I understand what you mean and agree to a point.  One has to train with a level of control and sensitivity to "know" what the opponent is doing without actively thinking about it.  Granted, this may be much easier said than done on the street, with the adrenaline pumping and your brain running in overdrive.  Without that control, your basically going to blitzkrieg anyone and everyone who crosses your path in an altercation, probably landing you in jail quick.  It's one thing to focus on your opponent, and it's another to blind yourself to the possibility he's done and the fight is over.

Think i'm rambling now, so please comment away.


----------



## Stick Dummy (Jun 11, 2004)

Accountability? - Absolutely! and I'd venture both Criminally and Civilly at that.

Jeopardy
Ability
Opportunity
Preclusion

  The point is when is enough?

  To me when the threat is neutralized by whatever means necessary to ensure my or another attack victims survival. 
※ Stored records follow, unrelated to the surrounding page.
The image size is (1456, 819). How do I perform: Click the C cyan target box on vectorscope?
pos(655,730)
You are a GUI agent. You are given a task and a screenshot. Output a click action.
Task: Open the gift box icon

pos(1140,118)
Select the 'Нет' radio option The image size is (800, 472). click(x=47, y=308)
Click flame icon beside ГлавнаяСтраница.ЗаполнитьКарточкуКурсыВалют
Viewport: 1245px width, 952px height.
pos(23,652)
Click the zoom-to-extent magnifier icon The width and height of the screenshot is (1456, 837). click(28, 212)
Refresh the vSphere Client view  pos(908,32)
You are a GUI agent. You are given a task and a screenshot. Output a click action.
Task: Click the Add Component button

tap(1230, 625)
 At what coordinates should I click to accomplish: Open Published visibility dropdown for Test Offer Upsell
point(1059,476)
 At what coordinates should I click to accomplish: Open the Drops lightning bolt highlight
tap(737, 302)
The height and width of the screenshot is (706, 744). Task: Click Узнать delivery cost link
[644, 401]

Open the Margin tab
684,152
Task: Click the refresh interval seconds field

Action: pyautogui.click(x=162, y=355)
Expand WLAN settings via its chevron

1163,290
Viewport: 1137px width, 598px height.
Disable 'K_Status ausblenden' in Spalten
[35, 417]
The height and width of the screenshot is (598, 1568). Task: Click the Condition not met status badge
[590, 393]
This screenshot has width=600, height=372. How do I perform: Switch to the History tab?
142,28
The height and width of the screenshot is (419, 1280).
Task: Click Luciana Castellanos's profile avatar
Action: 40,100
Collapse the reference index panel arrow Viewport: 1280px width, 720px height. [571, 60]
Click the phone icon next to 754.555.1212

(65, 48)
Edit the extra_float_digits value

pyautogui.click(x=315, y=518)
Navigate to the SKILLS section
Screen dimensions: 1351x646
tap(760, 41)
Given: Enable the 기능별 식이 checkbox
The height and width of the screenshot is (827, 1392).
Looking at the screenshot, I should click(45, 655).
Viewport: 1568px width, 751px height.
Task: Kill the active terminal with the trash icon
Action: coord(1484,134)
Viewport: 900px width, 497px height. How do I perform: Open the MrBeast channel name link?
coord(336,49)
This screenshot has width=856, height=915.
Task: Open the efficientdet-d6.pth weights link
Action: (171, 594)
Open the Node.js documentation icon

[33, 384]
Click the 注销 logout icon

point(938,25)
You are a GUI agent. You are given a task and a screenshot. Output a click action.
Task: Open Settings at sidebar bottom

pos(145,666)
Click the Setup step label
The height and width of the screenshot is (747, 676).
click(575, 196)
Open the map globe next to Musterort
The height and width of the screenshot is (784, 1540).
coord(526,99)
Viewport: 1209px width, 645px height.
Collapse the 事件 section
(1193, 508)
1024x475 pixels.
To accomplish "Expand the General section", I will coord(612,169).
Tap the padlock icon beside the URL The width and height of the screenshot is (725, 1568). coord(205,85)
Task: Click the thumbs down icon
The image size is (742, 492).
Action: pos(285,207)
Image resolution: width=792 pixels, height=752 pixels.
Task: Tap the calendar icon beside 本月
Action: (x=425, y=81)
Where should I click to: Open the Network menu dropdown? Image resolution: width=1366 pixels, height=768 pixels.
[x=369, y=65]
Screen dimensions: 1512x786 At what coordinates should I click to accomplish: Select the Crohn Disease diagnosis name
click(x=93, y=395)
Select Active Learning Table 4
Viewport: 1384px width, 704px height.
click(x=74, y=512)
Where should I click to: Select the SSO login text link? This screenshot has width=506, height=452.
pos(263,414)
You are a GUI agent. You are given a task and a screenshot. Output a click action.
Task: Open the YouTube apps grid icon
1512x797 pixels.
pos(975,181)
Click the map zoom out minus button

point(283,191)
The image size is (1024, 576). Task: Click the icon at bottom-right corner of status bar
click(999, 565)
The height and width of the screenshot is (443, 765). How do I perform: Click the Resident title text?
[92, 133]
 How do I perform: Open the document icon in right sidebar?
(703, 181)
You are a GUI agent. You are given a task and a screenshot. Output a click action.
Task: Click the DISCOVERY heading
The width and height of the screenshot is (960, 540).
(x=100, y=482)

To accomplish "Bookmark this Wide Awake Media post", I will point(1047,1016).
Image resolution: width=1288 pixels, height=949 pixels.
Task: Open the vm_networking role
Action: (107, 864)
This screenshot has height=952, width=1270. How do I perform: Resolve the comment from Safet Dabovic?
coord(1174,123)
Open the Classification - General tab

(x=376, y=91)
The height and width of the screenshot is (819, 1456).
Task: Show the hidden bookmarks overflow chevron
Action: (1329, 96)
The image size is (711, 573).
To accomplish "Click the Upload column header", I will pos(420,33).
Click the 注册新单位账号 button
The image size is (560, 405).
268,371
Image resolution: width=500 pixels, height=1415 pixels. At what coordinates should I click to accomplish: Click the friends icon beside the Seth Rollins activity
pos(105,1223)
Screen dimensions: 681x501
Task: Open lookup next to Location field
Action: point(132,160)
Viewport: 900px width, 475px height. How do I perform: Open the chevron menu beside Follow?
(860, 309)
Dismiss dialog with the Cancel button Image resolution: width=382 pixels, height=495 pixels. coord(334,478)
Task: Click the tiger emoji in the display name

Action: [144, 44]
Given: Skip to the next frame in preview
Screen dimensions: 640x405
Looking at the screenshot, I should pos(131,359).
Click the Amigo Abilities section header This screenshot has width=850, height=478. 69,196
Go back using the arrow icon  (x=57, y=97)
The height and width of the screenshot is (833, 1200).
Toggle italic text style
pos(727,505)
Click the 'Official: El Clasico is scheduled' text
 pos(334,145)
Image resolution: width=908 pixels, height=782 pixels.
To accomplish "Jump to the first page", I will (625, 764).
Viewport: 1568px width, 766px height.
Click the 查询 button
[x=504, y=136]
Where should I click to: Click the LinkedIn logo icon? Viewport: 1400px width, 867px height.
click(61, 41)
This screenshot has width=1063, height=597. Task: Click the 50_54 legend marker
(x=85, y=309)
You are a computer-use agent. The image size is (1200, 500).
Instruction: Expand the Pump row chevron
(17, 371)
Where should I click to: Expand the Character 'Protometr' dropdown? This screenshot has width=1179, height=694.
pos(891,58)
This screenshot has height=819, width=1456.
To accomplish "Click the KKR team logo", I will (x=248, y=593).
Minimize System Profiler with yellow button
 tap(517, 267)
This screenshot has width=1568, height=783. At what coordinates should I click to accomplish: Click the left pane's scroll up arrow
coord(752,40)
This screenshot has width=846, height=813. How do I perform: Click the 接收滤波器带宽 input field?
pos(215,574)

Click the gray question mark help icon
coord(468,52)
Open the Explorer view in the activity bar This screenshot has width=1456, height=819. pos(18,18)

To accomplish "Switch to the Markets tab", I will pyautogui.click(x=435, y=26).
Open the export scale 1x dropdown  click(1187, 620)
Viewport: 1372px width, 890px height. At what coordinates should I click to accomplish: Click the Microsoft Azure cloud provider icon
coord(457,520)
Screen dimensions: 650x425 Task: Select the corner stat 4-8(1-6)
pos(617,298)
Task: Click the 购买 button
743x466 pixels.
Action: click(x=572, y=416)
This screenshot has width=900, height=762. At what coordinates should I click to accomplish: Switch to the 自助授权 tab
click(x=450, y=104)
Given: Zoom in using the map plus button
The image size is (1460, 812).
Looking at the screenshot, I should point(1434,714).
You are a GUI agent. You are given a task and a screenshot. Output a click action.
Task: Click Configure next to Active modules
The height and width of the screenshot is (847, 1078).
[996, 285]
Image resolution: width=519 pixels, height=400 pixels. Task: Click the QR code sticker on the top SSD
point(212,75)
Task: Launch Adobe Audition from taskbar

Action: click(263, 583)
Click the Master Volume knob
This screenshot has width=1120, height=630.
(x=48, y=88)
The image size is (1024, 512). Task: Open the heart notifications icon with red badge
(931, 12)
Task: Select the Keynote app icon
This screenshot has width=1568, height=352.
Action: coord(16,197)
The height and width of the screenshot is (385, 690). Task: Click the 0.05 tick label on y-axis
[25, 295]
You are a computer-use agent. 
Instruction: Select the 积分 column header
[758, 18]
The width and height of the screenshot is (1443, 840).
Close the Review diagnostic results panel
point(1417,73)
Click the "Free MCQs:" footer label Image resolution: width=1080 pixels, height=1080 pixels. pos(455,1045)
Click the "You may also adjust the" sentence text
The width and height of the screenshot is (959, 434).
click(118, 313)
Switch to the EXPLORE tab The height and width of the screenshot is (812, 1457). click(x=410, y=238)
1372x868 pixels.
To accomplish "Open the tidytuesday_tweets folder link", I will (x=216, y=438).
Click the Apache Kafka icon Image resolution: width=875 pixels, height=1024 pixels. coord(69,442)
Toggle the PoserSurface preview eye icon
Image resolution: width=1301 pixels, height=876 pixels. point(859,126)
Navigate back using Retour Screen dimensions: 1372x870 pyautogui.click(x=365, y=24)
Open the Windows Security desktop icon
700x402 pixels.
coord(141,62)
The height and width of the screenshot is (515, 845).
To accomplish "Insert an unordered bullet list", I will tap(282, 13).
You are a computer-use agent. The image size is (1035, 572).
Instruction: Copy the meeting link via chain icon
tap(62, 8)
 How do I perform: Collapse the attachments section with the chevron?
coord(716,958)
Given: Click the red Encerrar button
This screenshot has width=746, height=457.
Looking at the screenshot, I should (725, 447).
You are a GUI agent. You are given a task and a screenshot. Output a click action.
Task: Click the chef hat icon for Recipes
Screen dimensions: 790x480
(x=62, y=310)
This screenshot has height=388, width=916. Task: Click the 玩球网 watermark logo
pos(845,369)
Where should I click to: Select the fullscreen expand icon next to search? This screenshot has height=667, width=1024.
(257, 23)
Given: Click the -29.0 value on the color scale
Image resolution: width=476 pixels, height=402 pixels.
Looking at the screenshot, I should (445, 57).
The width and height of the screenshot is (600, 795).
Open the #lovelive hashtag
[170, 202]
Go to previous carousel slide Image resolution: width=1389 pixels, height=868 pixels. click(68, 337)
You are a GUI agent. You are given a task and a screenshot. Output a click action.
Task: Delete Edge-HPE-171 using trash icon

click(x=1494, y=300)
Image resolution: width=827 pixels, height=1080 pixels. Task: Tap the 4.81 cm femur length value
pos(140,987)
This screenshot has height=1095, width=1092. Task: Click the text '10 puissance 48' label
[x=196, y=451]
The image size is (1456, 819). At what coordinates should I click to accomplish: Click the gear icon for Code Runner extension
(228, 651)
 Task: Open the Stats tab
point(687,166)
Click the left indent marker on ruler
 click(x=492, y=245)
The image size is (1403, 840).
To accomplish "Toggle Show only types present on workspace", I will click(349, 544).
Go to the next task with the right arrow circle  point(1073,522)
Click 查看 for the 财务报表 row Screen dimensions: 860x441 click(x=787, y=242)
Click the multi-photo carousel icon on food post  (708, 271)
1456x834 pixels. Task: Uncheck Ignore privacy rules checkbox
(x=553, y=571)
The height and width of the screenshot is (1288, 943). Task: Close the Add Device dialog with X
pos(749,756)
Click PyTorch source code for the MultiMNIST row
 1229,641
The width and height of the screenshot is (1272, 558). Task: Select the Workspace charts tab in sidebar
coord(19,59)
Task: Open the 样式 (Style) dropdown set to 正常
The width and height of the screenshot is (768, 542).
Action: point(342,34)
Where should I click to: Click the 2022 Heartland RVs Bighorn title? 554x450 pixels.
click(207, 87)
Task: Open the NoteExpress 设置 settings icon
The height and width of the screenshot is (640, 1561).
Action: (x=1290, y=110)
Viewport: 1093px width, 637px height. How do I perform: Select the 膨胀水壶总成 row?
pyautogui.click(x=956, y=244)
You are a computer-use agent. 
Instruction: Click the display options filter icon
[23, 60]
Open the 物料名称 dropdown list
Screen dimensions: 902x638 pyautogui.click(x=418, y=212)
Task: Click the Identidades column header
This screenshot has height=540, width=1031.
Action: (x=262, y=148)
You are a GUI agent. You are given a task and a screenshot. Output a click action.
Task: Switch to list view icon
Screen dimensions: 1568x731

Think about these "what ifs":

The attacker had the same skill level as you, or  WORSE  YET as your instructor.

The attacker has a significant physical size gain (both height & 50 + lbs) over you.


Then there is the preconceived "Sheeple" notion of hanging around the incident scene waiting on the po-lice to arrive. 

If the attacker is on his home turf and his buddies & relatives begin to arrive post facto, and you have none with you, things might / WILL / get REAL ugly.

G.T.F. Out of the area, call a lawyer - hopefully you have thought of this since you are carrying a weapon, and write everything down that occured to the best of your ability.


----------



## Grasshoppah (Jun 11, 2004)

Hey, Jon

This is why I don't carry a Knife.
Someone will have to use it against me. Then this will be self-defence.


----------



## Dijos (Jun 13, 2004)

IMHO:
"follow through" is relative.  Being a student of Bram Frank, we/I look for Bio-mechanical cutting.  The intent is to stop the threat.  A cut to the inside of the arm, f.e., would not be followed up with an intentionally lethal response-I'd try to take out my attacker's mobility with a cut to the sartorious-for FMAers, it's a 1-4 pattern.  then I believe I can safely run away.  In reference to disarms, it's something I would try only if I had absolutely no other option, including running away.  They're really hard to do real time.  Truth be told, I've never had to defend myself in a knife-knife fight, so who knows?

--Joe


----------



## chfroehlich (Jun 14, 2004)

Hey,


just read an article here in Germany where an unarmed defender of a knife-attack was sent to jail for 7 years.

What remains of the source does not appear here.